■ ITER機構インターンシップ体験記:泊瀬川 晋
2019年の1月7日から7月7日までの半年間、南フランスのサン・ポール・レ・デュランスに所在するITER機構にて、インターン生として勤務する機会を得ました。配属先は、主に超伝導コイルへの電流供給用系統の設計、またその関連機器の調達を行っている部署CPSSです。
守備範囲がいわゆる”機械系”の私は「何故”電力系”への配属のお許しが?」としばらく考えていたが、そんな畑違いさを感じていた私を、CPSSの職員の方々はむしろ歓迎して受け入れてくれました。
「これは全部君の仕事だからよろしくね。」と言い渡された私の業務内容は、超伝導コイルに接続される電力系統の制御安定性を簡易的に評価ができる数値解析コードの作成。限られた時間の中で諸系統のデザイン調整を効率的に行うためには非常に重要なミッションである。
一流の国際機関で重要度が高く挑戦的な課題が一任されることへのプレッシャーを感じつつも、背景の有無に関わらず自身を一人の技術者(technician)として扱ってくれていることに嬉しさを覚えた。初めの一か月はひたすら勉強。迷惑だと思いつつも同僚の職員を質問攻めにし、通勤時間や帰宅後の時間を使い参考書や論文を読み漁る毎日。そして本題に取り組み始め、更に一か月、成果がCPSS内で認められ始めました。
それからは仕事が楽しくなる一方で、ほぼ毎日始発のバスで通勤、終バスで退勤。異分野かつ異文化が入り混じるという何もかもが初めての環境の中、「帰りたくない」という想いを巡らせつつ心ゆくまで業務に取り組みました。最終的に目標は達成できましたが、これらは全て、日々専門用語とジョークを交わすCPSSの方々をはじめ、別れ際に涙ぐんでくれたその他のEEDの方々の支えがあった結果なのだと、今でも非常に感謝しています。
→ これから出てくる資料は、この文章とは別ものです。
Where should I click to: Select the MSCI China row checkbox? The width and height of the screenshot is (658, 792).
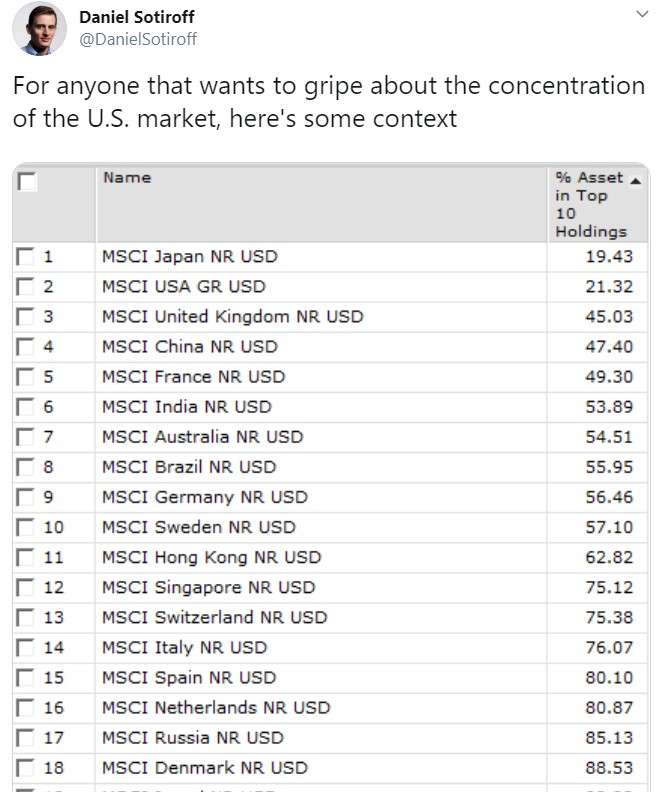pos(25,346)
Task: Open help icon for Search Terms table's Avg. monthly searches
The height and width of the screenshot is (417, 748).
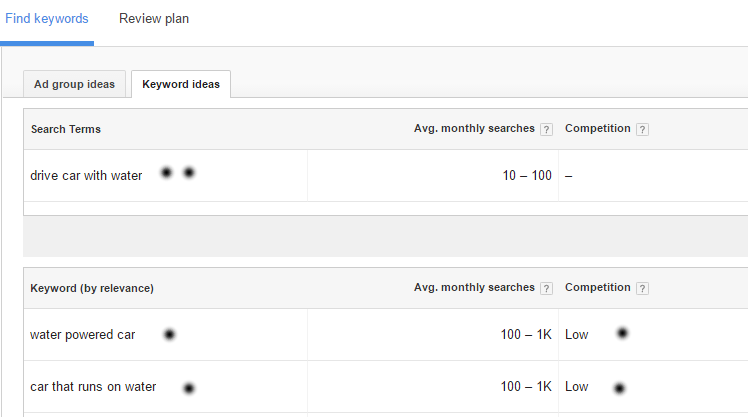Action: [546, 129]

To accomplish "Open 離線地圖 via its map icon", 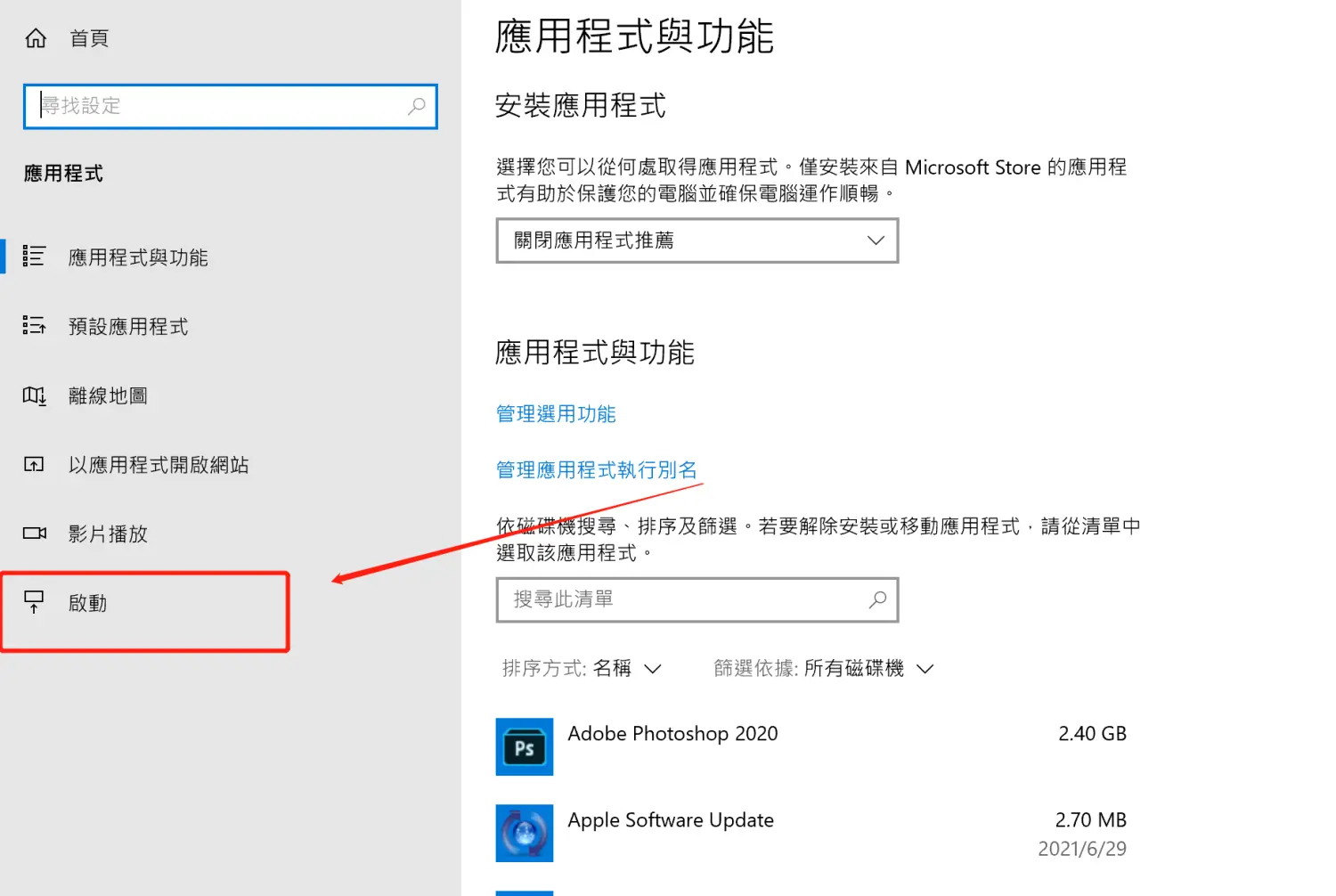I will (34, 395).
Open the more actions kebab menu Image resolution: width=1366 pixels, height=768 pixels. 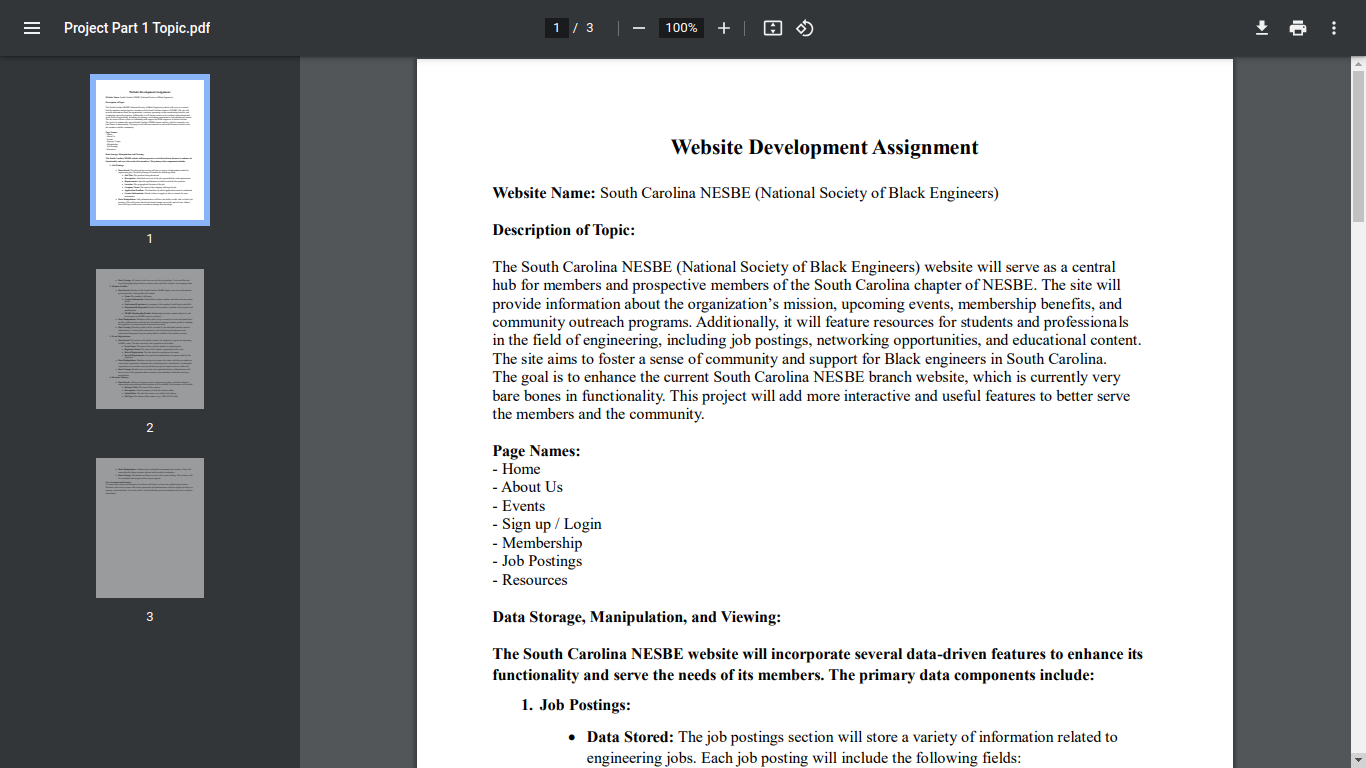coord(1334,28)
以上は業務に直接関連した話でありますが、その他にも例えば、部署外の国籍問わず様々な経歴を持つITER職員の方々や政府からの来賓との交流といった”国際機関”という場所ならではの貴重な経験や、今でも他愛もないメッセージのやり取りをする程のインターン仲間との出会いもありました。もちろん地名を耳にすれば誰もが羨む南フランスでの生活自体も楽しみ、困難あれど様々な方向で充実したインターン生活。自身の中での成長を噛みしめ、「また戻ってこよう」という念いが芽生えました。